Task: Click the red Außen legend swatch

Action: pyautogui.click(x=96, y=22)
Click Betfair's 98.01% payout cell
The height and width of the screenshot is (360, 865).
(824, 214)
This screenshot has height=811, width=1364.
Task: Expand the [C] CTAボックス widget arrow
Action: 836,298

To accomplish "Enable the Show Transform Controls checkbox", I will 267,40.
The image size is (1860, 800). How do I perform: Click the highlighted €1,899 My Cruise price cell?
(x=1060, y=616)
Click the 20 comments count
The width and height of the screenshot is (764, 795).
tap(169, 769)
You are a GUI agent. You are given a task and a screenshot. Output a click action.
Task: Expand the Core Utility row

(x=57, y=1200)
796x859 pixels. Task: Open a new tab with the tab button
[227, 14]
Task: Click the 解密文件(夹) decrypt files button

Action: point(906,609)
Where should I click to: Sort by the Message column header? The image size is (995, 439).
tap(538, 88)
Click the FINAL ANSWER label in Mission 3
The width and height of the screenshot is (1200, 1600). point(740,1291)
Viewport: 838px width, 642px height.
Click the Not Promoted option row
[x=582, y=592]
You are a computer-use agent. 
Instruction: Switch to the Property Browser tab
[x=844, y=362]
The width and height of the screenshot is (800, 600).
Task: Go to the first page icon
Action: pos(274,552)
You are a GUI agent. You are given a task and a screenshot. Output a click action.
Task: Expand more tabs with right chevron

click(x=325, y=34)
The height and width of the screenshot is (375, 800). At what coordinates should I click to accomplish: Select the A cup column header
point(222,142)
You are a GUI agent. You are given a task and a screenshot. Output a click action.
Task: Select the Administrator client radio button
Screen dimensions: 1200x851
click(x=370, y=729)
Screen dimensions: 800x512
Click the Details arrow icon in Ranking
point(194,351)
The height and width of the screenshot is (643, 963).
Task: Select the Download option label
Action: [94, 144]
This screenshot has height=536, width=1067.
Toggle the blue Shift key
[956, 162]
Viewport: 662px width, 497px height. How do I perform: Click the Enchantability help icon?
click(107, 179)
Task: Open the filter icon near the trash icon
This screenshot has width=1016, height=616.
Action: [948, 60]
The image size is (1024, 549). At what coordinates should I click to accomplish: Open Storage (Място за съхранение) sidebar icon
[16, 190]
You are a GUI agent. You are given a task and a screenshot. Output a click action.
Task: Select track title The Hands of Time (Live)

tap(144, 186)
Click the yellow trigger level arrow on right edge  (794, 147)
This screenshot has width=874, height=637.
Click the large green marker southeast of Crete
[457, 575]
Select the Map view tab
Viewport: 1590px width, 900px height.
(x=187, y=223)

################

From the line containing "The height and width of the screenshot is (375, 800)." through the last line of the entries above, print each line exactly as it stands.

The height and width of the screenshot is (375, 800). At what coordinates should I click to accomplish: Select the A cup column header
point(222,142)
You are a GUI agent. You are given a task and a screenshot. Output a click action.
Task: Select the Administrator client radio button
Screen dimensions: 1200x851
click(x=370, y=729)
Screen dimensions: 800x512
Click the Details arrow icon in Ranking
point(194,351)
The height and width of the screenshot is (643, 963).
Task: Select the Download option label
Action: [94, 144]
This screenshot has height=536, width=1067.
Toggle the blue Shift key
[956, 162]
Viewport: 662px width, 497px height. How do I perform: Click the Enchantability help icon?
click(107, 179)
Task: Open the filter icon near the trash icon
This screenshot has width=1016, height=616.
Action: [948, 60]
The image size is (1024, 549). At what coordinates should I click to accomplish: Open Storage (Място за съхранение) sidebar icon
[16, 190]
You are a GUI agent. You are given a task and a screenshot. Output a click action.
Task: Select track title The Hands of Time (Live)

tap(144, 186)
Click the yellow trigger level arrow on right edge  (794, 147)
This screenshot has width=874, height=637.
Click the large green marker southeast of Crete
[457, 575]
Select the Map view tab
Viewport: 1590px width, 900px height.
(x=187, y=223)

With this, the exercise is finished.